**Document passage**

+---+

Wonder

by Amanda

Image result for wonder woman "wonder" poster

So you’ve probably already seen the headlines about this movie that came out in June, but some quick stats:

  • first female-directed live-action film to have a $100 million+ budget
  • biggest opening of all time for a female director, grossed $103.3 million in its domestic box office debut
  • highest-grossing superhero origin film of all time, passing 2002’s Spider-Man

Apparently it was also the most popular Halloween costume this year…yes, I did it, but I’d been working on mine since the spring and combined elements of the old and new costume versions, so there. I see it was popular even with men! This is The Property Brothers Jonathan & Drew Scott on Kelly Ripa & Ryan Seacrest’s show Oct 31. (Didn’t catch who the two men on the right are)

jonathan-scott-drew-scott-kelly-ripa-ryan-seacrest

AND we already get to see her again on the big screen when Justice League comes out this Friday, November 17!

Image result for justice league poster

Wonder Woman joined the League’s forerunner – the “Justice Society of America” – during her first year, 1941, but only as their secretary who mostly had to stay behind while they went off on adventures.

Image result for wonder woman in justice society of america

In 1944 she accomplished the feat of getting her own newspaper comic strip,

joining Superman and Batman as the only comic heroes in that category.

20170926_235233

I found a compilation of her early comic books in the Arlington Library, and here are some of the things I found most interesting.

1.The glorified language in the descriptions on the opening pages

December 1941

Like the crash of thunder from the sky comes the Wonder Woman, to save the world from the hatred and wars of men in a man-made world! And what a woman! A woman with the eternal beauty of Aphrodite and the wisdom of Athena – yet whose lovely form hides the agility of Mercury and the steel sinews of a Hercules! (January 1942)

+---+

**Instructions for the task**
Continue the Wonder Woman post from its last sentence. The rows that follow come from a different source than the post above.

**Extracted information**

+---+

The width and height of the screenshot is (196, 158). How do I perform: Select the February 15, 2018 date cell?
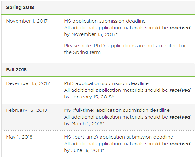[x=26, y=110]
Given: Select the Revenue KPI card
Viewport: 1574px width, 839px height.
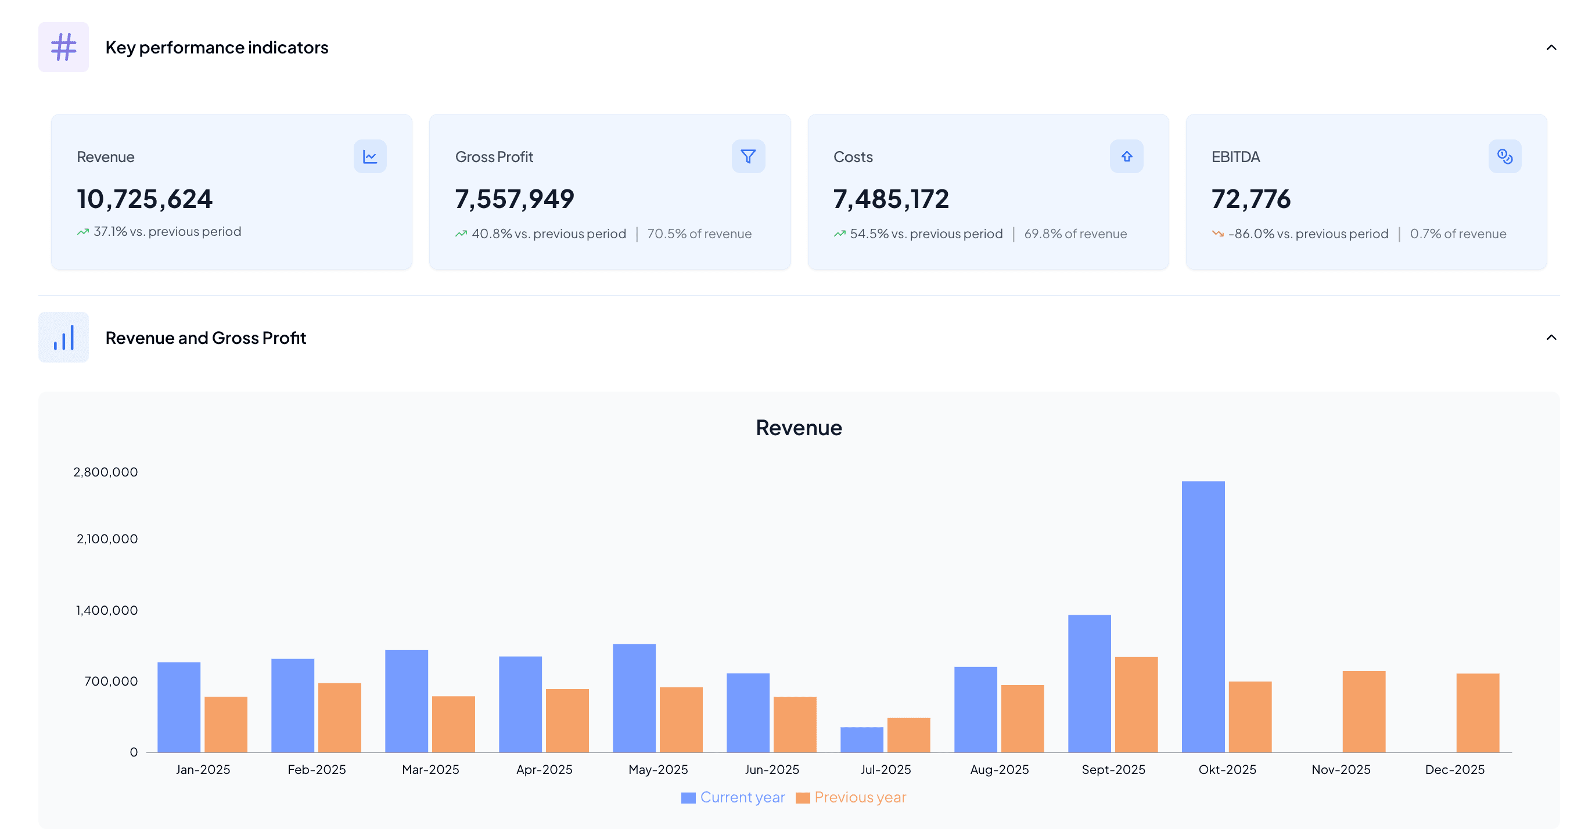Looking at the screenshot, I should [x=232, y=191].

+---+

**Answer to the problem**
Into this tortured, upside-down world of men, torn by hatreds, war, and destruction, comes Wonder Woman, a powerful being of light and happiness! …Wonder Woman brings to America a new hope for salvation from old world evils, conquest, and aggression. (February 1942)

“Glorious in her Amazon strength and glamorous beauty, Wonder Woman flashed upon the American horizon like a gorgeous tropical sunrise…she brings to America woman’s eternal gifts – love and wisdom! Defying the vicious intrigues of evil enemies and laughing gaily at all danger, Wonder Woman leads the invincible youth of America against the threatening forces of treachery, death, and destruction.” (March 1942)

She is determined to outwit the enemies of America and frustrate their insidious plans!(April 1942)

The courage and wit of a beautiful woman pitted against the cool, calm villainy of axis plans! Here again is a picture of Wonder Woman struggling violently against the forces of evil…and winning! (Summer issue 1942)

Wonder Woman leads the youth of America in a glorious crusade against viciousness and ruthless aggression. Gorgeous and unpredictable, this amazing Amazon maiden darts from the clear blue sky to help save America – the last stronghold of freedom and democracy! (June 1942)

This marvelous Amazon maiden flashes across the American horizon like a dazzling comet, lighting the dark dismal depths of human despair! Righting wrongs, defending America from the enemies of democracy, and fighting fearlessly for downtrodden women and children, in a man-made world, Wonder Woman wins all hearts and leads the youth of America to victory over evil! (July 1942)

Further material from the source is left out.